Consequently, the view that the Fed can lift interest rates without any disruption doesn’t hold water. Obviously if the pool of real savings is still expanding then this may mitigate the severity of the bust. However, given the reckless monetary policies of the US central bank it is quite likely that the US economy may already has a stagnant or perhaps a declining pool of real savings. This in turn runs the risk of the US economy falling into a severe economic slump.

We can thus conclude that the popular view that gradual transparent monetary policies will allow the Fed to tighten its stance without any disruptions is based on erroneous ideas. There is no such thing as a “shock-free” monetary policy any more than a monetary expansion can ever be truly neutral to the market.

Regardless of policy transparency once a tighter monetary stance is introduced, it sets in motion an economic bust. The severity of the bust is conditioned by the length and magnitude of the previous loose monetary stance and the state of the pool of real savings.

If world stock markets catch a cold central banks will provide assistance – though not perhaps to the same degree as they did last time around. If, however, the real estate market begins to unravel the impact on consumption – and therefore on the real economy – will be much more dramatic. Central bankers will act in concert and with determination. If the problem is malinvestment due to artificially low interest rates, then further QE and a return to the zero bound will not cure the malady: but this discussion is for another time.

What does quantitative tightening – QT – mean for real estate? In many urban areas, the increasing price of real estate is a function of geography and the limitations of infrastructure. Shortages of supply are difficult (and in some cases impossible) to alleviate; it is unlikely, for example, that planning consent would be granted to develop Central Park in Manhattan or Hyde Park in London.

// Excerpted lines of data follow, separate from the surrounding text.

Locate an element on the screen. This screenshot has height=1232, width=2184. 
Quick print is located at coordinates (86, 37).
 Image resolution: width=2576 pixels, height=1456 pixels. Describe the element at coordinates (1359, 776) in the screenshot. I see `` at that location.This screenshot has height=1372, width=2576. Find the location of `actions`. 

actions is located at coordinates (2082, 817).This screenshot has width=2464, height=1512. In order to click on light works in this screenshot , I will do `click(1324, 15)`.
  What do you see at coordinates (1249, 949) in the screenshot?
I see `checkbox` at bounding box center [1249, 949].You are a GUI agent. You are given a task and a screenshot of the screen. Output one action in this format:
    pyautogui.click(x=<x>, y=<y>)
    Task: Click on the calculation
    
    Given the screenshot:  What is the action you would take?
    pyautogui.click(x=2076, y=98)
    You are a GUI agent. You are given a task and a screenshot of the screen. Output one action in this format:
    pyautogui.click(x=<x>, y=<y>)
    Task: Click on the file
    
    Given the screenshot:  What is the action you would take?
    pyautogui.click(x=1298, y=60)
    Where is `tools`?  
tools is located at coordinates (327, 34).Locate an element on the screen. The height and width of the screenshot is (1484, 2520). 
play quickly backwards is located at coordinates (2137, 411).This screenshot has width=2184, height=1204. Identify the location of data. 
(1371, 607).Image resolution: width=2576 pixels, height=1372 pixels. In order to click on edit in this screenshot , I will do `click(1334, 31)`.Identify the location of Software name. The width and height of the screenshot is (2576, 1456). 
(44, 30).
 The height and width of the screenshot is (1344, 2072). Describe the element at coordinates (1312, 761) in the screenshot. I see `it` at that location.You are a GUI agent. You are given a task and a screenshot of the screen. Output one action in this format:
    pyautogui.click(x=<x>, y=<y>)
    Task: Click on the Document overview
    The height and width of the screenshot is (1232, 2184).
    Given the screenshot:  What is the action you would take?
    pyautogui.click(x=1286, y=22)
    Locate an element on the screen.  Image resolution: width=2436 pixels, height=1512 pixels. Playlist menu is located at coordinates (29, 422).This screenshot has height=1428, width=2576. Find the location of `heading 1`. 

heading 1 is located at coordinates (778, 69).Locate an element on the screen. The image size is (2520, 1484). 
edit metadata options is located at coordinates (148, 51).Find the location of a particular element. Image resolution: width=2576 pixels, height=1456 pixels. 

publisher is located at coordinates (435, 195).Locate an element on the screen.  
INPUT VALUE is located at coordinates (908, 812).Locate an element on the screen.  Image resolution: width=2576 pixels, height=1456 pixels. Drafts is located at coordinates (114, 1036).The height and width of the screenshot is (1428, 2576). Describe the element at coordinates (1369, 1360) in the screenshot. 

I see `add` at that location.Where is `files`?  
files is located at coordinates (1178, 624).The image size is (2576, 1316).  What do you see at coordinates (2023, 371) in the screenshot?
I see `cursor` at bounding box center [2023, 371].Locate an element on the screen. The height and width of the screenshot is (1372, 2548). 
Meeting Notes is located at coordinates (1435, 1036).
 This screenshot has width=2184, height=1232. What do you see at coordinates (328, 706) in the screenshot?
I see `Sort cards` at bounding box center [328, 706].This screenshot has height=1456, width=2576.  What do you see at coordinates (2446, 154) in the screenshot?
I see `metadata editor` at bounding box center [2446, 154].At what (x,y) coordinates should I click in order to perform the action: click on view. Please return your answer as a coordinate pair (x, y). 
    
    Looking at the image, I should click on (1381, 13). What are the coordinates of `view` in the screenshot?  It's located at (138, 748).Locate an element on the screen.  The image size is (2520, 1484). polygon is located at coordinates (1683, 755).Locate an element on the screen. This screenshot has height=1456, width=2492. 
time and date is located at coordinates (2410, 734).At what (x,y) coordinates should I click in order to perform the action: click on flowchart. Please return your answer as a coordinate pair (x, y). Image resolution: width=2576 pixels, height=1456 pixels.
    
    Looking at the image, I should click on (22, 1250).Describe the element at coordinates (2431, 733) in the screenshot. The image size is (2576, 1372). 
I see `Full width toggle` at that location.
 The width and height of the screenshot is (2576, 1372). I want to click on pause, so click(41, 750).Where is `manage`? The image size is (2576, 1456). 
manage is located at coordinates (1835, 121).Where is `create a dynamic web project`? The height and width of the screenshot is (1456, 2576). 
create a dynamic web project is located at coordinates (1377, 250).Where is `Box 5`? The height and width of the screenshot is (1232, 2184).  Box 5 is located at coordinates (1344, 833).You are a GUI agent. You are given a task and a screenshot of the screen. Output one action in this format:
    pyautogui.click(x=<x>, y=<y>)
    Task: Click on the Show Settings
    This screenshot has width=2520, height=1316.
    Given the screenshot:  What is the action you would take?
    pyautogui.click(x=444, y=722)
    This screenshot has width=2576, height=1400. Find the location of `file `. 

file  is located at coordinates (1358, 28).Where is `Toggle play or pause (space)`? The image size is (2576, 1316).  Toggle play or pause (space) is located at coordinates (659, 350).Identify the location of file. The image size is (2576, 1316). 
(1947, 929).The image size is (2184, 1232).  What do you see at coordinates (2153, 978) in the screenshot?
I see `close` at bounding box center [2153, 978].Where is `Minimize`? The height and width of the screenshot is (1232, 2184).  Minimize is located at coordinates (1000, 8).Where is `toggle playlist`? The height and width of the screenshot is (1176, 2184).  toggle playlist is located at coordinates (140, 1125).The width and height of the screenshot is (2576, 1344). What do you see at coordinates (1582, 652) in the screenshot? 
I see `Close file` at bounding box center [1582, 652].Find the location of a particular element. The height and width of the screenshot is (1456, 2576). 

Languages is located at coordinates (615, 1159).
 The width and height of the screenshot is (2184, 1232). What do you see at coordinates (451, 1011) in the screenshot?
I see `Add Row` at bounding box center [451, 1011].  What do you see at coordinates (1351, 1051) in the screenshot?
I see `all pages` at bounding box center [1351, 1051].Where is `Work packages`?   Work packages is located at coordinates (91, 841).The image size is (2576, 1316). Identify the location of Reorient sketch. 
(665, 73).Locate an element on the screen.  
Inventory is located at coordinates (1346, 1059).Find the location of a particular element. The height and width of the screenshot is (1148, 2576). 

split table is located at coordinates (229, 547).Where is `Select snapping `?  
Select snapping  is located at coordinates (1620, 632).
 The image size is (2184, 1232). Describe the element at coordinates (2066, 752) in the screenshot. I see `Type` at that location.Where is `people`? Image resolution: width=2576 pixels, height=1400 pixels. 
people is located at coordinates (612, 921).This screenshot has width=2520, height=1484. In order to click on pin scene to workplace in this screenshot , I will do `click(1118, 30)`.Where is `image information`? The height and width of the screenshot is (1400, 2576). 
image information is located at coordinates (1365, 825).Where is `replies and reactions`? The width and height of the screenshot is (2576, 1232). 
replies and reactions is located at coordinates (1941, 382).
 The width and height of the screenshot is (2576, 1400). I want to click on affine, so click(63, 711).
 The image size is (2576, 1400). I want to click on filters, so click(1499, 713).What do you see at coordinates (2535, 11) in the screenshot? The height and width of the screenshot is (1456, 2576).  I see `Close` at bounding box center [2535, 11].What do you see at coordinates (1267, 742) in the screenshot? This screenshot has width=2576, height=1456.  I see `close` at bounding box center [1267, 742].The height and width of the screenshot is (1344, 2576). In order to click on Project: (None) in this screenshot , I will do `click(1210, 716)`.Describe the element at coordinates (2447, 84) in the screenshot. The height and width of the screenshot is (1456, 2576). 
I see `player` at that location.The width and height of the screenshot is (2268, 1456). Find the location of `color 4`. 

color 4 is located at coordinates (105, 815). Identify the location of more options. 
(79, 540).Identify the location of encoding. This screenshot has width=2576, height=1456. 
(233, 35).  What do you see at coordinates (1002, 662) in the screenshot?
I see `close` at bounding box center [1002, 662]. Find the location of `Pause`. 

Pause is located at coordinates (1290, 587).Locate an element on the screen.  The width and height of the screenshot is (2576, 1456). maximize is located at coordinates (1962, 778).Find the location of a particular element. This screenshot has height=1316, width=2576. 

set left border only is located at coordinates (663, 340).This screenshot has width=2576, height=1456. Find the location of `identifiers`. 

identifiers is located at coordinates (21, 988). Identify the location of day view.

Higher interest rates and weakness in household earnings growth will temper the rise in property prices. If the markets run scared it may even lead to a brief correction. More likely, transactional activity will diminish. A price collapse to the degree we witnessed in 2008/2009 is unlikely to recur. Those markets which have risen most may exhibit a greater propensity to decline, but the combination of steady long term demand and supply constraints, will, if you’ll pardon the pun, underpin global real estate.